--- WHAT THE EXERCISE ASKS ---
Instruction for the entries that follow: retype exactly the lines from the line with "Select the 台驊投控 stock row" to the line with "Insert a new", both included, and omit all others.

________

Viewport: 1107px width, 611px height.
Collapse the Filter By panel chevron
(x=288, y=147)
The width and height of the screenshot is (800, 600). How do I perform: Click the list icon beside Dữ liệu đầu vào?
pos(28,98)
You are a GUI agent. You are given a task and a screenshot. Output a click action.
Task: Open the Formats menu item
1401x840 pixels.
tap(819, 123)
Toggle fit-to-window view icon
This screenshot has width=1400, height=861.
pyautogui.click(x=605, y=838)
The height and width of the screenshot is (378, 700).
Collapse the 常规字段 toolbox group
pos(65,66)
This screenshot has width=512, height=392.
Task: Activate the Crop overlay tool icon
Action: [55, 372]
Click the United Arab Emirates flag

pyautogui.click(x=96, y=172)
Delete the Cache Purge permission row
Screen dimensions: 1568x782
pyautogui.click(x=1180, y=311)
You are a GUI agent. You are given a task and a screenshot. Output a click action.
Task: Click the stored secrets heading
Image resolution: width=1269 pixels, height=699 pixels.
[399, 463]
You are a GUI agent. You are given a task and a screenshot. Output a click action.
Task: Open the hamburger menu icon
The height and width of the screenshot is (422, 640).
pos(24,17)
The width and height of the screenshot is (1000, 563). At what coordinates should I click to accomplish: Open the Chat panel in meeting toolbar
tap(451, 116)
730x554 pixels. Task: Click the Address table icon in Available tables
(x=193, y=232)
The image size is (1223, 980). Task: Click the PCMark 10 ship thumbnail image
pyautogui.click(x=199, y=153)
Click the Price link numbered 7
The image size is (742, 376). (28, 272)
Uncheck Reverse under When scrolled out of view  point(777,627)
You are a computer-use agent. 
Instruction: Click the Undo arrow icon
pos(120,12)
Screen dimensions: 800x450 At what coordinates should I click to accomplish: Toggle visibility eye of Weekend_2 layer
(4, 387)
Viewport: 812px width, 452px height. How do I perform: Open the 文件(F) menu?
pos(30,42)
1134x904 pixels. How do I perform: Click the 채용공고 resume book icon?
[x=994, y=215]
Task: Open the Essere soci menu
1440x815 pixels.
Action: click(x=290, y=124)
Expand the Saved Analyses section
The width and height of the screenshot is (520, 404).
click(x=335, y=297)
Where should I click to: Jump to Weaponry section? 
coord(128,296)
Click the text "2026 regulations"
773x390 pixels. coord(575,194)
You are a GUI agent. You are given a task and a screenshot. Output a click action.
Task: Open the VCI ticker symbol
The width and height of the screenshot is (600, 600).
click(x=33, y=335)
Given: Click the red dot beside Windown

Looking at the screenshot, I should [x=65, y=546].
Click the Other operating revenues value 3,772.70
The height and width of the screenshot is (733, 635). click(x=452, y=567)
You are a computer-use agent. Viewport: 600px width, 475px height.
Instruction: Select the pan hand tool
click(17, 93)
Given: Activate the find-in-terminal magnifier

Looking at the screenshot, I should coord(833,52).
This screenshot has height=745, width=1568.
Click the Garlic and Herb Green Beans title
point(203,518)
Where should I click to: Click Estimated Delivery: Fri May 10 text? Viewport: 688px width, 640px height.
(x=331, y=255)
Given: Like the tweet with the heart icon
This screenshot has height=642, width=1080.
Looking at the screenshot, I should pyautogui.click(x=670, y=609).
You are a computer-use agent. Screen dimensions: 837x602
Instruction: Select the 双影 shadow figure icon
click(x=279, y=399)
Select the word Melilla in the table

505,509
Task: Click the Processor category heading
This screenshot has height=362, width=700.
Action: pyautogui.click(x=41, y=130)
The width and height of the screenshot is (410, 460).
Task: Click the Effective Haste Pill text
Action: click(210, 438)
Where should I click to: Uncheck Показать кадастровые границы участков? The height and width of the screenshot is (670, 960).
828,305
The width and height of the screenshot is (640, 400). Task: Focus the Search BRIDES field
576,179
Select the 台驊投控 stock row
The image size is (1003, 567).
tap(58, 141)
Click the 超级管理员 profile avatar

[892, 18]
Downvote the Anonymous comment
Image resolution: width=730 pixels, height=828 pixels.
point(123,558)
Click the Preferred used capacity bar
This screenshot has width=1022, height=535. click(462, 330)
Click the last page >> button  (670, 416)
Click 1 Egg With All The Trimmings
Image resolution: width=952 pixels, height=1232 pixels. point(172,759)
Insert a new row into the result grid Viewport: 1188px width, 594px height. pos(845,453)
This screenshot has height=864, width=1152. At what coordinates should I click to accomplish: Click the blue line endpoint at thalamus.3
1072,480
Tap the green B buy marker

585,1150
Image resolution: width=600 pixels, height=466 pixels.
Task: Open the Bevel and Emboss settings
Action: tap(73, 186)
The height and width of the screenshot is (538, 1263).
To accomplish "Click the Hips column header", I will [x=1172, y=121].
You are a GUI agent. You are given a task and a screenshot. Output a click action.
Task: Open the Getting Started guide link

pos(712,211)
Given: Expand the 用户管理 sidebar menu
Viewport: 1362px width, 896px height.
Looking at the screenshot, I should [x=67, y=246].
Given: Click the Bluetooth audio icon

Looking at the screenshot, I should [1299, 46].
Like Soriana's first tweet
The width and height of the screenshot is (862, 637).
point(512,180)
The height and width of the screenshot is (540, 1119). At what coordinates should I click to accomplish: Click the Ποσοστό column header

________

--- YOUR RESPONSE ---
Select the 台驊投控 stock row
The image size is (1003, 567).
tap(58, 141)
Click the 超级管理员 profile avatar

[892, 18]
Downvote the Anonymous comment
Image resolution: width=730 pixels, height=828 pixels.
point(123,558)
Click the Preferred used capacity bar
This screenshot has width=1022, height=535. click(462, 330)
Click the last page >> button  (670, 416)
Click 1 Egg With All The Trimmings
Image resolution: width=952 pixels, height=1232 pixels. point(172,759)
Insert a new row into the result grid Viewport: 1188px width, 594px height. pos(845,453)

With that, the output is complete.